◆ **EXTRACTO PROPORCIONADO**:
______________________________

Beneficios de las duchas frías en invierno según dermatólogos

ADN
Un dermatólogo analiza cómo impactan las duchas frías en la piel durante el invierno, abordando posibles beneficios y riesgos para la salud cutánea en esta estación caracterizada por temperaturas bajas y mayor sensibilidad dérmica.
Tl;dr
- Las duchas frías pueden irritar la piel en invierno.
- El equilibrio e hidratación son claves para el cuidado cutáneo.
- No existe una solución única: cada piel responde distinto.
¿Ducha fría en invierno? Entre tendencia y precaución
El auge de las duchas frías, incluso cuando el termómetro baja, ha encendido un debate en torno a sus verdaderos efectos sobre la piel. Mientras muchos defienden su capacidad para activar cuerpo y mente al despertar, otros se preguntan si esta costumbre es realmente recomendable durante los meses más fríos.
Piel y frío: una combinación delicada
La llegada del invierno trae consigo un ambiente más seco y temperaturas bajas que, según el consenso dermatológico, debilitan la barrera protectora cutánea. Esta combinación suele traducirse en sensaciones incómodas: tirantez, rojeces e incluso brotes de eczema en personas especialmente sensibles. En este contexto, las duchas frías ejercen un efecto inmediato al contraer los vasos sanguíneos y proporcionar firmeza momentánea. Sin embargo, el alivio que experimentan algunos puede convertirse fácilmente en agravamiento de molestias para quienes ya sufren sequedad o irritación.

______________________________

◆ **INFORMACIÓN MOSTRADA**:
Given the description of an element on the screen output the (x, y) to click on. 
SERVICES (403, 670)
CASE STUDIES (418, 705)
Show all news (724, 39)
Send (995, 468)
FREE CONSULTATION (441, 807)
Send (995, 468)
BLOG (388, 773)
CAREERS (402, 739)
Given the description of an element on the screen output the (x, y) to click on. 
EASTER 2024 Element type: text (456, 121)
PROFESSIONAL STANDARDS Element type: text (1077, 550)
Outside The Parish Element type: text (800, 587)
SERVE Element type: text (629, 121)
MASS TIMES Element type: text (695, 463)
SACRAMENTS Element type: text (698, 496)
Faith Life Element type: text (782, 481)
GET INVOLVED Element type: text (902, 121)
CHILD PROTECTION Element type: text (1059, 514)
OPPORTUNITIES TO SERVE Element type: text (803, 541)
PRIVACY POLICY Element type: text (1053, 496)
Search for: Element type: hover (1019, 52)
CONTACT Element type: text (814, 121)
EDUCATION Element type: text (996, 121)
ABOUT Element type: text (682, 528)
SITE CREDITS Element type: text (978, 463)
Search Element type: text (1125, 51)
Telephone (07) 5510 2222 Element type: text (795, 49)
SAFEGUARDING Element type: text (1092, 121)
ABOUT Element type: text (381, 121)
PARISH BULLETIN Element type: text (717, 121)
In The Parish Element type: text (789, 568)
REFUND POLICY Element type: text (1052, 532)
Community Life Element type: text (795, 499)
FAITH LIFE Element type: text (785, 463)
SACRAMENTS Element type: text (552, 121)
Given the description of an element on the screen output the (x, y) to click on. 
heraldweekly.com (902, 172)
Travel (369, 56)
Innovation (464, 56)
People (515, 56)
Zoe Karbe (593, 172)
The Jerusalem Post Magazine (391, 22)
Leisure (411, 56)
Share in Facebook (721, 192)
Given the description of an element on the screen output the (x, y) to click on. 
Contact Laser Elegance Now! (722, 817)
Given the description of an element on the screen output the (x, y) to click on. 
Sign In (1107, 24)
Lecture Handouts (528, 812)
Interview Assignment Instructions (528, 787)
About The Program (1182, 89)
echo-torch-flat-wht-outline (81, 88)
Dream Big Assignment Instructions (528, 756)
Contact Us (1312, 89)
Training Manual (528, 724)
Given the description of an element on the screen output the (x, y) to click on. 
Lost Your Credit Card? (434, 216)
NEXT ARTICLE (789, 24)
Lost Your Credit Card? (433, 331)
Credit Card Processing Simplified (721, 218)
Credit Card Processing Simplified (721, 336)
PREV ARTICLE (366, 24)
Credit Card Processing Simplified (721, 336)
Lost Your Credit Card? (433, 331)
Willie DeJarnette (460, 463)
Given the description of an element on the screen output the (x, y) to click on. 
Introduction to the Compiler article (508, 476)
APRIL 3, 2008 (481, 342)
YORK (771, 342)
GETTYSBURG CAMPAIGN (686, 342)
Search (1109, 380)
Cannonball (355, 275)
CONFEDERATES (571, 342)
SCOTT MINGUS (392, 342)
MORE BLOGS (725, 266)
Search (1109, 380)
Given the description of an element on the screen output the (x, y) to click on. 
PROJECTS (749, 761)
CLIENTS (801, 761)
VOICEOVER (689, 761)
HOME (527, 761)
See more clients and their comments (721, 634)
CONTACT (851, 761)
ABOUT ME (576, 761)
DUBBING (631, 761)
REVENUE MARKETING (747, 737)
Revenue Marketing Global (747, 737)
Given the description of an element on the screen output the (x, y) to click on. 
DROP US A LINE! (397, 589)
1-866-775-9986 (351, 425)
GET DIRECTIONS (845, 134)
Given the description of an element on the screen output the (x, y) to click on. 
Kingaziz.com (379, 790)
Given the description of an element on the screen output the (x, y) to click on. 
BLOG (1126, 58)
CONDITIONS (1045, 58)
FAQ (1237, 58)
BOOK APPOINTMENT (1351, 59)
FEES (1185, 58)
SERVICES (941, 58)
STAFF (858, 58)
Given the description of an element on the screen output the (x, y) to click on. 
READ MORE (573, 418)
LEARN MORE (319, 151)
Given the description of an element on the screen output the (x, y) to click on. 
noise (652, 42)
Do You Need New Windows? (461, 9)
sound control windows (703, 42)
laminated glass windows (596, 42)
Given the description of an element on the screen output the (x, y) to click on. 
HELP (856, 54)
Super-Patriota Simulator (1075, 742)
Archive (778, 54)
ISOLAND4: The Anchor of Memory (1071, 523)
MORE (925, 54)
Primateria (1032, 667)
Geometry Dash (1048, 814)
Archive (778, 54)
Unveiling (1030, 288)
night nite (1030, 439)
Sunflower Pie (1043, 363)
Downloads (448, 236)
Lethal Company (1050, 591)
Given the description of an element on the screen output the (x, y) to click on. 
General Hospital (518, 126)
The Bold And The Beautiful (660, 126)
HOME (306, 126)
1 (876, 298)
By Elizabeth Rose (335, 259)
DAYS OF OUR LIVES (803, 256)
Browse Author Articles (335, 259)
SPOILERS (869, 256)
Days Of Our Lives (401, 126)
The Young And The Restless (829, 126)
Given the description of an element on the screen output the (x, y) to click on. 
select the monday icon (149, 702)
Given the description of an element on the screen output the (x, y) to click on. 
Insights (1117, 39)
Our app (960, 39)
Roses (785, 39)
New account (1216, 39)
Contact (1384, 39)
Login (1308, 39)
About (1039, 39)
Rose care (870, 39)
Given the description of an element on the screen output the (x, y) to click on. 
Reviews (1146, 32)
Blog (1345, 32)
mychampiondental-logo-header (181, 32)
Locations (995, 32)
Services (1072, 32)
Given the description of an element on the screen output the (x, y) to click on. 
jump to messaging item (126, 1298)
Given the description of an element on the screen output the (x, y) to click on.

______________________________

◆ **REQUISITOS DEL EJERCICIO**: Según el extracto sobre las duchas frías en invierno, ¿en qué sensaciones incómodas suele traducirse la combinación de ambiente seco y temperaturas bajas? Enuméralas todas.

◆ **RESPUESTA ESCRITA**:
- Tirantez
- Rojeces
- Brotes de eczema, en personas especialmente sensibles